The inspectors determined that the finding was more than minor because it resulted in the licensee not recognizing that an extended range nuclear instrument was inoperable for longer than its Technical Specification allowed outage time. The inspectors evaluated the finding using Inspection Manual Chapter 0609, Appendix M, “Significance Determination Process Using Qualitative Criteria,” and determined that the finding screened as Green because: (1) the licensee had all power, intermediate, and source range nuclear instruments available; (2) the extended range nuclear instruments provide no protective functions other than alarms and indications; (3) the primary function is to provide indication to the operators to assess the sub-criticality critical safety function, and this was only impacted in the "Yellow" path; (4) the Updated Final Safety Analysis Report does not take credit for the extended range nuclear instruments except to provide the operators with a minimum of 15 minutes to respond to a dilution event pending a loss of shutdown margin, and (5) very low likelihood that shutdown margin would be challenged post trip. This finding also had problem identification and resolution cross cutting aspects associated with the corrective action program in that the licensee did not thoroughly evaluate for operability and reportability conditions adverse to quality [P.1(c)], the reviewer did not consider all Technical Specifications and design requirements in his evaluation.
Inspection Report# : 2007005 (pdf)

Significance: Oct 11, 2007
Identified By: NRC
Item Type: FIN Finding
Loss of Control Room Annunciators due to Poor Worker Material Control for ERFDADS Inverter Upgrade
The inspectors reviewed a self-revealing finding for an inadequate procedure, STI 32174927, "Conduct of Maintenance," Revision 5, for work associated with the Unit 1 emergency response facility data acquisition and display systems inverter modification activities.

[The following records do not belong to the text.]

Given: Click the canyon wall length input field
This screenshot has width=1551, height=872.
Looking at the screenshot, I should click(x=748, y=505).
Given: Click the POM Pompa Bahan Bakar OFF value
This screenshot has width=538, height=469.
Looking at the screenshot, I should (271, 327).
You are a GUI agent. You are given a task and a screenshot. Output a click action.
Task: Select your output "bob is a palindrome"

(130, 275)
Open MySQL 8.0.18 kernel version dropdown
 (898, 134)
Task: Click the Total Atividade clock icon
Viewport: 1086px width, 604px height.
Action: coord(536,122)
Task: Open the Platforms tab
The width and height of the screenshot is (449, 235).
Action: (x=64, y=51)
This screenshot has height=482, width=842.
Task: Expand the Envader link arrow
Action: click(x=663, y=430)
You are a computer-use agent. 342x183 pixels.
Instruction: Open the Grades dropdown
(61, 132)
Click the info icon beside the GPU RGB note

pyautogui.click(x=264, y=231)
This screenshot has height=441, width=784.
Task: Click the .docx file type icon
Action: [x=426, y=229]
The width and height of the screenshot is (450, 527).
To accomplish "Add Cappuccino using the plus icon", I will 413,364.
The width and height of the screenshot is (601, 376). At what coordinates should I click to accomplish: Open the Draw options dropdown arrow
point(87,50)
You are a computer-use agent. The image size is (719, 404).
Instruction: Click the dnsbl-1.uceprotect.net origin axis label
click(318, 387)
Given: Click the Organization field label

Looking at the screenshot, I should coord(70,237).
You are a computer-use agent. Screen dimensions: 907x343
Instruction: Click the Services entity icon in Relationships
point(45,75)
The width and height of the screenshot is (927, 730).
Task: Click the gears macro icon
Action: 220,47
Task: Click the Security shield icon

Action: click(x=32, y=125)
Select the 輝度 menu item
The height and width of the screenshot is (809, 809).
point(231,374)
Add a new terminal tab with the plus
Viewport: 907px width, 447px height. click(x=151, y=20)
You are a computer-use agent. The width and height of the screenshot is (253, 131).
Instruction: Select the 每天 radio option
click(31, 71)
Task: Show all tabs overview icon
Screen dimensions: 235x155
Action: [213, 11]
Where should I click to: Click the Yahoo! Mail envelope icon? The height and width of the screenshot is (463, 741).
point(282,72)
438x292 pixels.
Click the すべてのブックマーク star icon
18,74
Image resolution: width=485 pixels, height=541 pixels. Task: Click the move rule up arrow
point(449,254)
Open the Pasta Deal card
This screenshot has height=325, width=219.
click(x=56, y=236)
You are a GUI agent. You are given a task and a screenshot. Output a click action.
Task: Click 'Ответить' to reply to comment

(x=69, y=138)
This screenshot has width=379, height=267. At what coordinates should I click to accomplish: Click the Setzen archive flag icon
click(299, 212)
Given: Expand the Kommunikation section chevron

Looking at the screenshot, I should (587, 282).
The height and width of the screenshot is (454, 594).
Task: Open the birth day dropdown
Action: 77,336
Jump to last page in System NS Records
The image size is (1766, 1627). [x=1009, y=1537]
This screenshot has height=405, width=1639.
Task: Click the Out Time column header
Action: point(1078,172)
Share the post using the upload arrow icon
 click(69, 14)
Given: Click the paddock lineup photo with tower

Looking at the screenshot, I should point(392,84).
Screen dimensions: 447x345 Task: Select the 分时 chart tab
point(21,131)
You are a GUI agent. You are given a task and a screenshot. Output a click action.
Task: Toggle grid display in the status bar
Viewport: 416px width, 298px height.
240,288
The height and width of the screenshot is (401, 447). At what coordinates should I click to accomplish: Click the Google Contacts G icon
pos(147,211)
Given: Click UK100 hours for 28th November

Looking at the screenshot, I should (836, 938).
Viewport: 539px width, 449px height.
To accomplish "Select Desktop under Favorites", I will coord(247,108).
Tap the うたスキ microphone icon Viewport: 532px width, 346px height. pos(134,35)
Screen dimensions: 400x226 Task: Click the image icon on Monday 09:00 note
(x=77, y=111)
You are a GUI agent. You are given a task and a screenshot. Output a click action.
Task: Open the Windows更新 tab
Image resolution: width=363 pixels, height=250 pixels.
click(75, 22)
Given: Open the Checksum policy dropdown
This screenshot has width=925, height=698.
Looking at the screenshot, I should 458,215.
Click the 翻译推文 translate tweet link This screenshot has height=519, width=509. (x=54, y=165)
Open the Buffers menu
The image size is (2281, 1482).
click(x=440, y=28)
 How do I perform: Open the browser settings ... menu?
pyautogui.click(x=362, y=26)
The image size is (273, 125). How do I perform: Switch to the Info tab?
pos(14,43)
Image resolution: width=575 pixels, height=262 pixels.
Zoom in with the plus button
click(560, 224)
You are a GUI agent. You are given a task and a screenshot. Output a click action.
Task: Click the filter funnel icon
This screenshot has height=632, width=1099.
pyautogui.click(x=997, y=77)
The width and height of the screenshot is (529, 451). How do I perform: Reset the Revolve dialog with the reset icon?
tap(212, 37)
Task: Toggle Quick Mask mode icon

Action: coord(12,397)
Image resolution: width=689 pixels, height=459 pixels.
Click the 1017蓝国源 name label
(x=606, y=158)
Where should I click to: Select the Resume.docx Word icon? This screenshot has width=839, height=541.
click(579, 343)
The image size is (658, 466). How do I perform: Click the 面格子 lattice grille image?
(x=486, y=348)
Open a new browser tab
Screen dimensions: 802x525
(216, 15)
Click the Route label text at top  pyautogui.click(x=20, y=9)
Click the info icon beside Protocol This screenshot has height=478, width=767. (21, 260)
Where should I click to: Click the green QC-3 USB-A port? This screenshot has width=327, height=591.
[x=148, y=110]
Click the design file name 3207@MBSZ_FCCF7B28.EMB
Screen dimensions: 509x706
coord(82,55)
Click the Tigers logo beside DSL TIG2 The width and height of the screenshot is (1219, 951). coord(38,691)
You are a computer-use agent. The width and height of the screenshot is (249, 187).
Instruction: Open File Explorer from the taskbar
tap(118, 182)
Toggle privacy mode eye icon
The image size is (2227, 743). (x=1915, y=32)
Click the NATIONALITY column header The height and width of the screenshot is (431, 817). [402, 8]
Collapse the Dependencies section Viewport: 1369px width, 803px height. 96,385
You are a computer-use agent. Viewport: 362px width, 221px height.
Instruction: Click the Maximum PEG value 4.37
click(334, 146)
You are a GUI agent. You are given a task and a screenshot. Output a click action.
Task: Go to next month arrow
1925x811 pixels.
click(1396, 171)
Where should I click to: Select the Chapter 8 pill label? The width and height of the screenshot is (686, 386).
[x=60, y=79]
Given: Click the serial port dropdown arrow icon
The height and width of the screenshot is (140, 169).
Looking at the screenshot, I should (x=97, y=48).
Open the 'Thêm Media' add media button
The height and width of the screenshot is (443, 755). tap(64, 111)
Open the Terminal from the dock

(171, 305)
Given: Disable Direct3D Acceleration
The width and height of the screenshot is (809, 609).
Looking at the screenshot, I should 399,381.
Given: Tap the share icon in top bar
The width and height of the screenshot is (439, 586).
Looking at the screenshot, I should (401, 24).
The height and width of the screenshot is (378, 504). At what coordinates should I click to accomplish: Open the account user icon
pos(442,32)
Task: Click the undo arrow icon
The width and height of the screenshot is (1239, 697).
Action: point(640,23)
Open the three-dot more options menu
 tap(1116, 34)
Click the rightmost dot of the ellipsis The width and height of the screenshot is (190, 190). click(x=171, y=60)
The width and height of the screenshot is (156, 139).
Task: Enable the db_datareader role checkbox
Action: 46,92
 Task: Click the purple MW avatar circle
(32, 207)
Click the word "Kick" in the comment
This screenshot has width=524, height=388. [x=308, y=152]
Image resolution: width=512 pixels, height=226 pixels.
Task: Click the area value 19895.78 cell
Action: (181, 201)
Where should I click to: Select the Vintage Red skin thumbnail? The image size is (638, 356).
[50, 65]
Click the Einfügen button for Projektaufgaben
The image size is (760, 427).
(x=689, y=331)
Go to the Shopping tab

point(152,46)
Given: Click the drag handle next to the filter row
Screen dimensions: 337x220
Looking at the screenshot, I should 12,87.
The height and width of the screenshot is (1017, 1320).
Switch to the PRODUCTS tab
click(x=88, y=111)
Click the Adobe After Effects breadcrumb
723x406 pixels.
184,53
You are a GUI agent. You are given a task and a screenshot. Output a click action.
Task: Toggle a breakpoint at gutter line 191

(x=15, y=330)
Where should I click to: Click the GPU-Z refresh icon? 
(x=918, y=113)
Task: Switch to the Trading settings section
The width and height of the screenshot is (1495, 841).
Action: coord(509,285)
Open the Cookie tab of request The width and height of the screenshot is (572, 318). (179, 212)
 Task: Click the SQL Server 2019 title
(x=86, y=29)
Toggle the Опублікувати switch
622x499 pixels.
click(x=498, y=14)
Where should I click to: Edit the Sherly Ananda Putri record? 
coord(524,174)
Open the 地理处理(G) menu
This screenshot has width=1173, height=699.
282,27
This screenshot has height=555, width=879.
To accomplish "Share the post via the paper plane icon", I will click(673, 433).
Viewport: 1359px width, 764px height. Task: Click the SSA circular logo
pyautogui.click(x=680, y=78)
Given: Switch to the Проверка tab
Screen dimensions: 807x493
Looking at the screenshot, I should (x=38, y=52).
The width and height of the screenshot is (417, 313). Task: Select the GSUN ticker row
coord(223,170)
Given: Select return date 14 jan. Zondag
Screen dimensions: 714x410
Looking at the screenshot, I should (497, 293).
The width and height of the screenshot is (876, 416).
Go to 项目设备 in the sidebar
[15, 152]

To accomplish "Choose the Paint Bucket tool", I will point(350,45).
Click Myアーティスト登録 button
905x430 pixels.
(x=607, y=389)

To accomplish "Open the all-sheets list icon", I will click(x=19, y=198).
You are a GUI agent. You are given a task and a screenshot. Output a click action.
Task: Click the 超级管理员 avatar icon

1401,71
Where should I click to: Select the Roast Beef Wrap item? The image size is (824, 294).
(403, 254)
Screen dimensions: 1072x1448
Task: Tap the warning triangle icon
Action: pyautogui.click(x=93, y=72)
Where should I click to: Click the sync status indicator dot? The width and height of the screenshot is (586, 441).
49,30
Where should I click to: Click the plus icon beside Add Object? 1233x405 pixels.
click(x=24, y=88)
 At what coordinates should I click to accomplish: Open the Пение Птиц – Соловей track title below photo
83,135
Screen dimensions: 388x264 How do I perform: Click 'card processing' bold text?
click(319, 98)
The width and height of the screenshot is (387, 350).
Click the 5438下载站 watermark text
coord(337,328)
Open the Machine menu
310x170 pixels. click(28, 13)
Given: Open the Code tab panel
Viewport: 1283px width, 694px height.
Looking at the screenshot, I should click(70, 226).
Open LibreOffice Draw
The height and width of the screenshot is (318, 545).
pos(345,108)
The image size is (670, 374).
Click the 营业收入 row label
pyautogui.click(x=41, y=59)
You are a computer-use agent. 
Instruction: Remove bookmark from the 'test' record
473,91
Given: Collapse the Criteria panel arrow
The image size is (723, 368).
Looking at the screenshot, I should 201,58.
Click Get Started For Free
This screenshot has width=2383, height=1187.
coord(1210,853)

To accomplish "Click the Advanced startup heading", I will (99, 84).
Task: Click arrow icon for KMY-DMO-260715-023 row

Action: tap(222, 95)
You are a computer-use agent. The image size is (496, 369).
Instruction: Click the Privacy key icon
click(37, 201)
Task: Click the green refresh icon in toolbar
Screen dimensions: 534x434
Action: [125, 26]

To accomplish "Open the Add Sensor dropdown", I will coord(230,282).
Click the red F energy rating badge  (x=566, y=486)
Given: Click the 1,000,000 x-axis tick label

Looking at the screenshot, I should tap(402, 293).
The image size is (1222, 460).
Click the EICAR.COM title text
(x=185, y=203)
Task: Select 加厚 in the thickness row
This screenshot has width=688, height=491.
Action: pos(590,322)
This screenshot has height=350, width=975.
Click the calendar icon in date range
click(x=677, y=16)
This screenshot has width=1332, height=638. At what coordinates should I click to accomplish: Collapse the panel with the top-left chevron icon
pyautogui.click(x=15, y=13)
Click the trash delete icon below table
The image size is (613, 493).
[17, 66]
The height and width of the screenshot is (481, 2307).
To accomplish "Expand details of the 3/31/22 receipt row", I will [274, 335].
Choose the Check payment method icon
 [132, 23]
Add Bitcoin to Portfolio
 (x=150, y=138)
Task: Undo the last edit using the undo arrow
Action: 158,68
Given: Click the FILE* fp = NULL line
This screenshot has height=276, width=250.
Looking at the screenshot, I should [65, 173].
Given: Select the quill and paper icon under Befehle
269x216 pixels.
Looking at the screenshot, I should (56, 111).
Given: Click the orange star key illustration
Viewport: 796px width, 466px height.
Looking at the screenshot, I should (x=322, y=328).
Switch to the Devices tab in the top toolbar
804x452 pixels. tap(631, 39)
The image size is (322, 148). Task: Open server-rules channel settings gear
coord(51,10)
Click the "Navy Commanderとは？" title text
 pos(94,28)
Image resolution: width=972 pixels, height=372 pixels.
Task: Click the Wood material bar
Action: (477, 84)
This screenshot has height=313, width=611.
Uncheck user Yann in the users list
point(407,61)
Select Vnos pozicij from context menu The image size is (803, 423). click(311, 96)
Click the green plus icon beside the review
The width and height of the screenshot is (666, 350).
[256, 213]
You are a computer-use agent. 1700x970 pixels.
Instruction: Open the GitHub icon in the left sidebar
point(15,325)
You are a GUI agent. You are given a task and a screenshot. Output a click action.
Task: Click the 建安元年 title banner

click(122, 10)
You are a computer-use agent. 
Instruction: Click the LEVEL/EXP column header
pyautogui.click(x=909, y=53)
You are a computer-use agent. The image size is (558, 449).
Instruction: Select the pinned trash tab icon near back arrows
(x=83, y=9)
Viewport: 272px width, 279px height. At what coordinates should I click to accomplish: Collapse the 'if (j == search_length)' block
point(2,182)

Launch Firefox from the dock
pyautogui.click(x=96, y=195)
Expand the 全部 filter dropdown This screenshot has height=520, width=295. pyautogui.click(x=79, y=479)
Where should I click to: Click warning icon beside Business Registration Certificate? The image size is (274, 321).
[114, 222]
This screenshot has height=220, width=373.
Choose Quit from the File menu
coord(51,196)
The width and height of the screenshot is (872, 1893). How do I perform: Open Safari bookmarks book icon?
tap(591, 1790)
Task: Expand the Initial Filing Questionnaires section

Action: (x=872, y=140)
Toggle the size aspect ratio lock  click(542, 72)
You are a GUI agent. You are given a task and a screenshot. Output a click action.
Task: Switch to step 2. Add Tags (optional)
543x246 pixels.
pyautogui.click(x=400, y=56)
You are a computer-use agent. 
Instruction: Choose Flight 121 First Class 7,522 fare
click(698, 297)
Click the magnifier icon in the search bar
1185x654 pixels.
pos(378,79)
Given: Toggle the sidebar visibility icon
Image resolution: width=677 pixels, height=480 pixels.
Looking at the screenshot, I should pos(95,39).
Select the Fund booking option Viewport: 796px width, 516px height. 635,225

On August 27, 2007, maintenance personnel were installing a 4-inch diameter conduit in the Unit 1 Train B 4160 volt switchgear room in close proximity to a voltage regulating transformer which was powering Distribution Panels DP 200 and DP 300, which powers approximately 25 percent of the control room annunciators. While installing the conduit, it came into contact with the input breaker on the transformer causing it to open and de-energized Distribution Panels DP 200 and DP 300. All loads lost were recovered in approximately 30 minutes with no additional challenges. As a result of this lack of procedural guidance for working around sensitive equipment, the crews' prejob and at the work site briefs did not recognize the potential impact of working in close proximity to the transformer powering Distribution Panels DP 200 and DP 300.

The failure to adequately control the conduit being installed, as a result of inadequate procedural guidance and which resulted in 25 percent of control room annunciators being lost, was considered a performance deficiency. This finding was more than minor because it could impact the operator's ability to respond to unusual plant conditions due to lack of control room annunciators, and the reliance on reports from operators in the field; and if left uncorrected, this type of control room deficiency could become a more significant safety concern. The inspectors evaluated the significance of this finding using Inspection Manual Chapter 0609, Appendix M, "Significance Determination Process using Qualitative Criteria," and determined that the finding was of very low safety significance based on the fact that the loss of annunciators did not challenge the ability to determine emergency action levels, was of short duration, did not impact any automatic actuation systems, and the operations crew took immediate corrective and compensatory actions to restore the transformer. This finding had a crosscutting aspect in the area of human performance associated with the work control component because the licensee failed to ensure that adequate guidance was available to properly evaluate specific job site conditions, and the potential for human-system interface [H.3(a)] with regard to sensitive equipment. This directly contributed to the event because the workers were unaware of how their activities could have an impact on sensitive equipment.